**MATERIAL SUPPLIED**
- Opening Delimiter -
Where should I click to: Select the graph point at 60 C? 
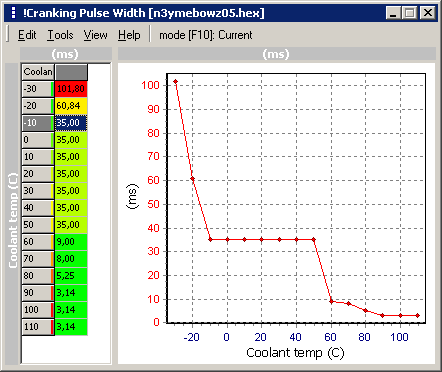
- Closing Delimiter -
- Opening Delimiter -
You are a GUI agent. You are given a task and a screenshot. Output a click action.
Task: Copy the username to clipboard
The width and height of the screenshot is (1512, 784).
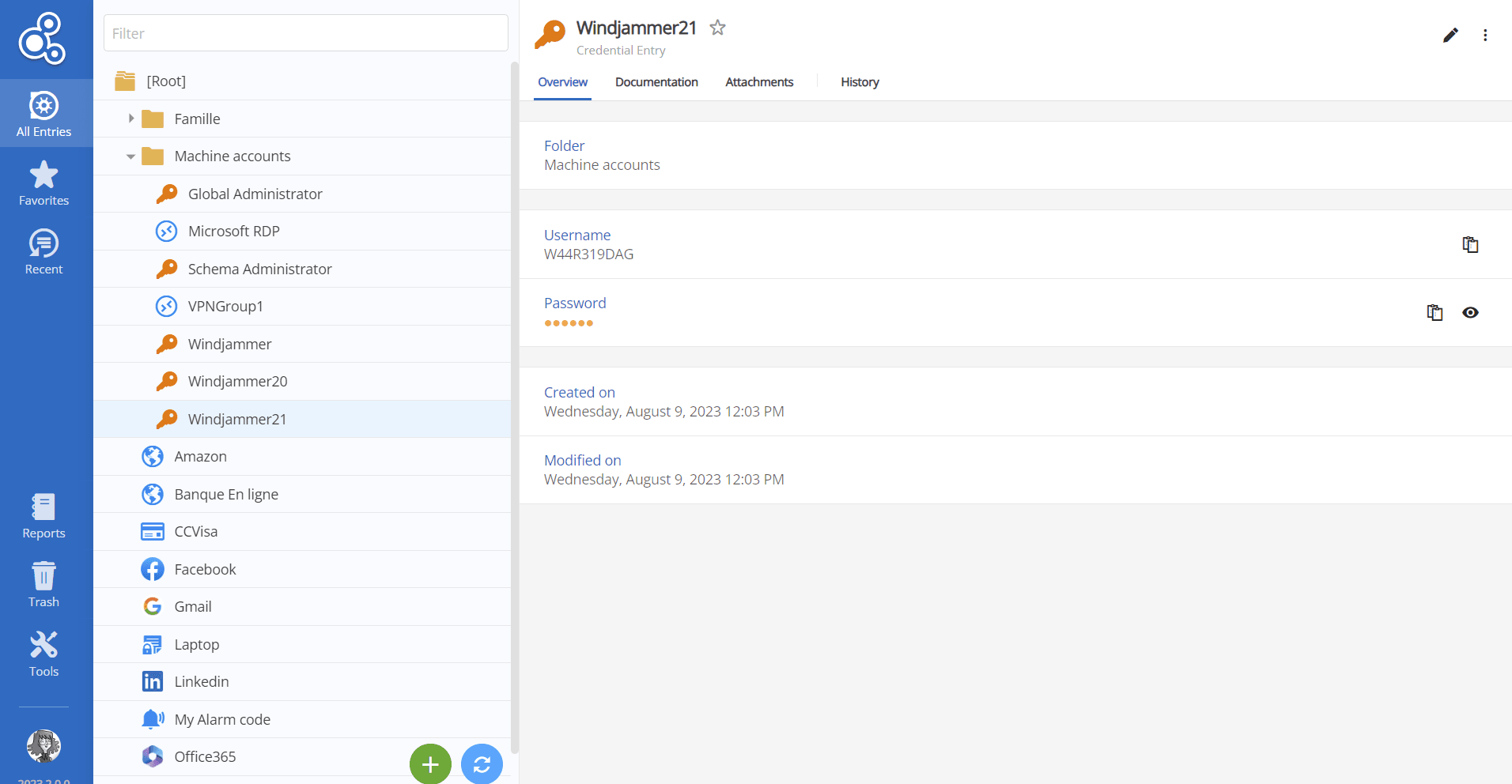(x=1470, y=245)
- Closing Delimiter -
**WORK TO BE COMPLETED**
Find every line in the data above that holds the string "click". Give the number of such lines and nothing else.

**ANSWER SECTION**
2